Force est de constater en effet que c’est l’attrait de faire un métier « pas comme les autres » qui justifie principalement la motivation initiale des personnels s’engageant au régiment ou décidant d’y servir au cours de leur carrière. Mais c’est également la découverte de la solidarité propre au métier des armes et la perception d’appartenir à un groupe soudé par une forte identité qui justifie la volonté de renouveler ou non un premier contrat ou de servir dans une garnison pas forcément très favorable en terme de condition militaire. De plus, la spécificité « recherche humaine » de ce régiment et la difficulté de l’exercice de ce métier, exigeant physiquement et psychologiquement, rendent nécessaire une forme de compensation et de reconnaissance assez naturelle, notamment lorsqu’au gré de ses différentes missions le personnel s’aperçoit que tous ceux qui font le même type de métier appartiennent presque exclusivement à des unités d’élite, pour la plupart TAP, avec les signes de reconnaissance, voire les avantages en terme de solde que cela implique. Il ne s’agit pas de réclamer le même type d’avantages, mais les effets observés par la simple instauration du béret brun-marron en 2005 montrent que c’est davantage l’effet de fierté que celui d’avantages financiers qui motive le personnel, [2] ce à peu de frais.
Les effets produits sur l’entité régimentaire ont été à cet égard exemplaires, comme le général Thorette qui ne s’y était d’ailleurs pas trompé et l’avait pressenti lors de son allocution aux chefs de corps en septembre 2002, lorsqu’il s’exprimait en ces mots : « Je veux que vos régiments soient des ensembles humains harmonieux, motivés, soudés, en même temps que des outils de combat sûrs, disponibles et efficaces, tous fédérés par un solide esprit de corps.
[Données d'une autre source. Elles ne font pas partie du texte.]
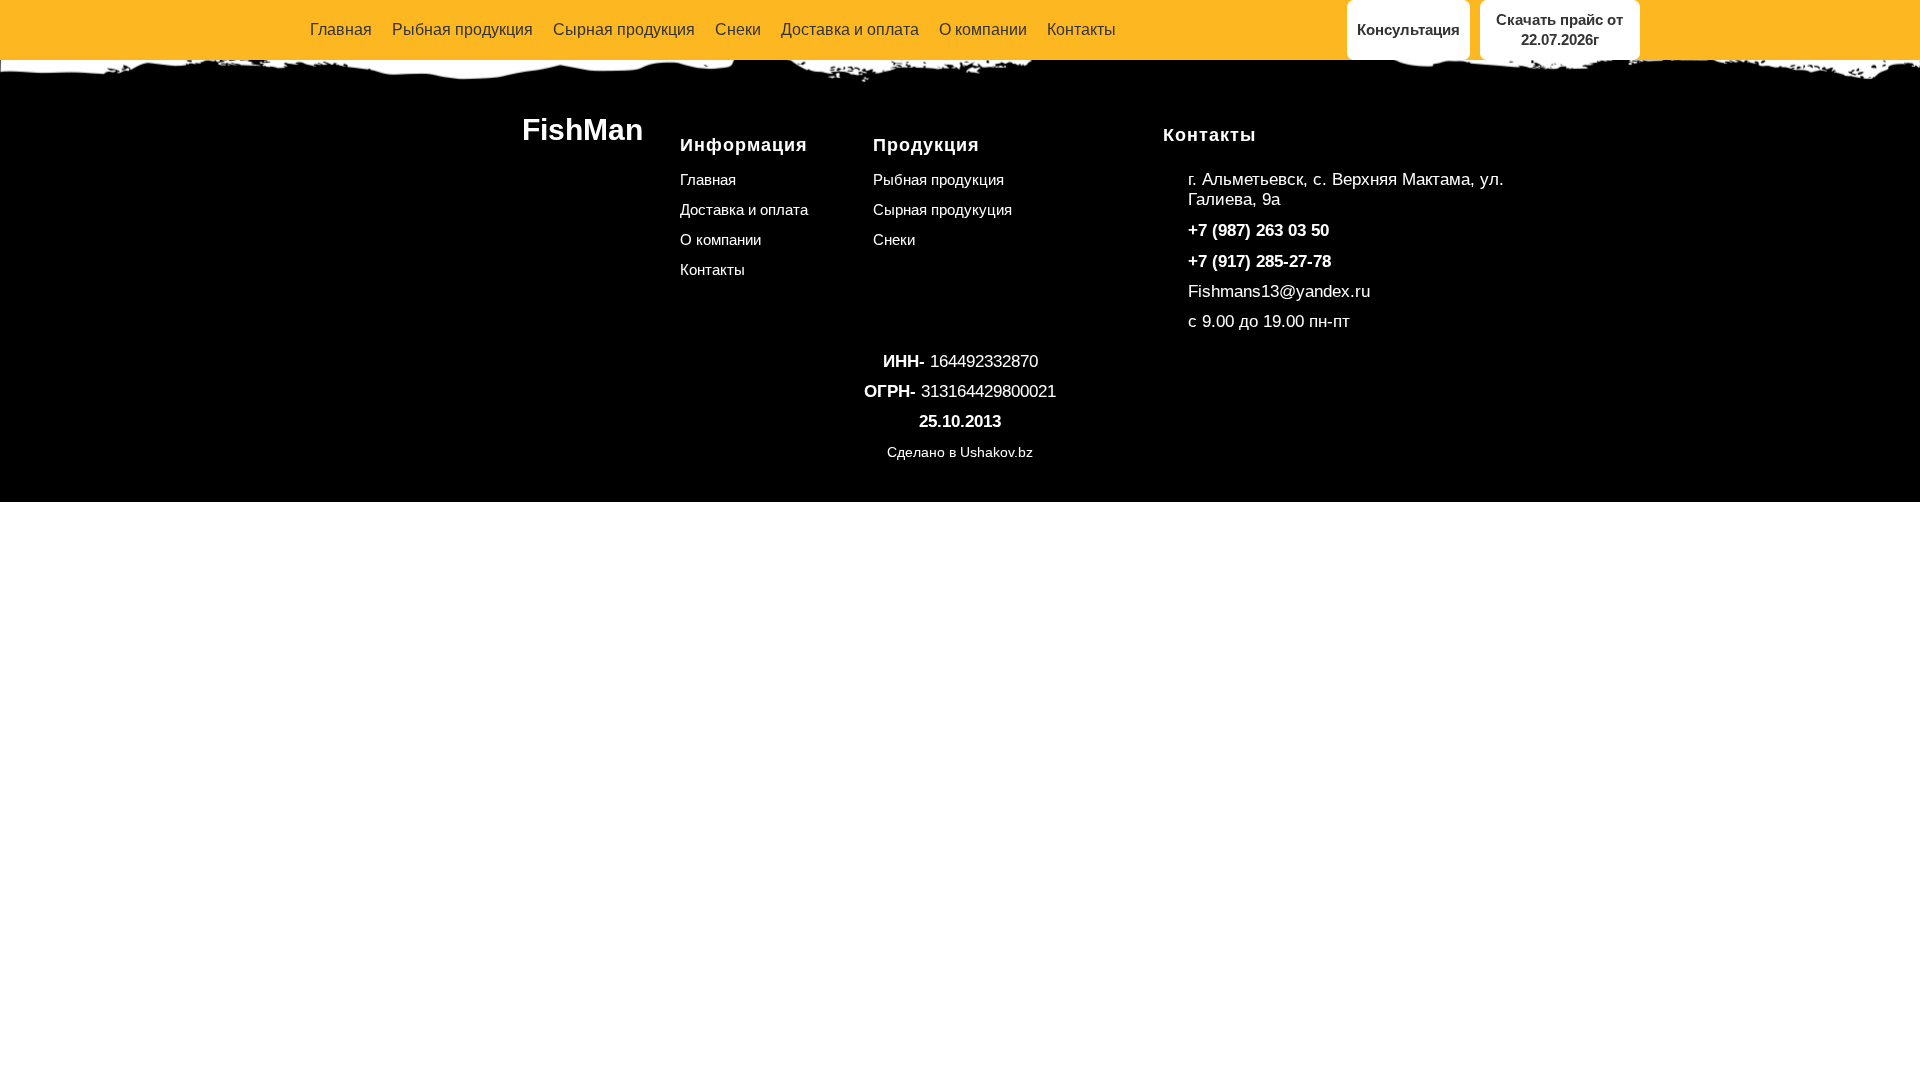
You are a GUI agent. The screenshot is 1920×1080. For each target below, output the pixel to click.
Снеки (738, 29)
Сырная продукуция (942, 209)
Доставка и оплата (850, 29)
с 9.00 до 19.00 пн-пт (1269, 321)
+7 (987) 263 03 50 (1258, 230)
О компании (983, 29)
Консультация (1408, 29)
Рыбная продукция (462, 29)
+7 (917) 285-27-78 (1259, 261)
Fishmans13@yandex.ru (1279, 291)
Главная (341, 29)
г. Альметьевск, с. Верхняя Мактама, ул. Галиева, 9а (1346, 189)
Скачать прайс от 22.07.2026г (1559, 29)
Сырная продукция (624, 29)
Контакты (1081, 29)
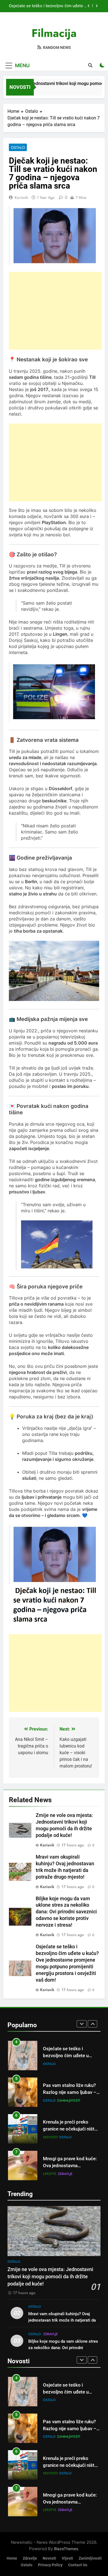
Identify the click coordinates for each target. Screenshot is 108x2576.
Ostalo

Je refuse la banalisation des régiments et je veux qu’ils fassent vivre leur identité, leur esprit de corps, leurs références ».
C’est pourquoi, dans l’esprit de la directive relative au port des tenues dans l’armée de terre (002586 DEF/EMAT/LOG/ASH du 26.12.2002), qui s’articule autour de 3 actions majeures :
- affirmer l’identité de nos armes et de nos formations ;
- développer la fierté de porter l’uniforme, signe extérieur de discipline et de cohésion ;
- sauvegarder et faire vivre notre héritage historique, dans le respect de la symbolique.
L’idée de promouvoir une coiffure particulière, susceptible de rehausser l’identité du régiment au regard de sa nouvelle mission dans la fonction opérationnelle « Renseignement » nouvellement re dynamisée et en pleine expansion, demeure.
L’idée du béret brun-marron relève d’une logique identitaire et de cohésion fort ancienne, augmentée par les nouvelles missions du régiment exposées supra, qui s’appuie qui plus est sur une référence historique particulière et plusieurs siècles de référence au brun-marron dans l’histoire du régiment mais aussi sur une logique d’emploi qui trouve elle aussi des justifications dans l’histoire moderne de nos forces armées et de celle de nos alliés.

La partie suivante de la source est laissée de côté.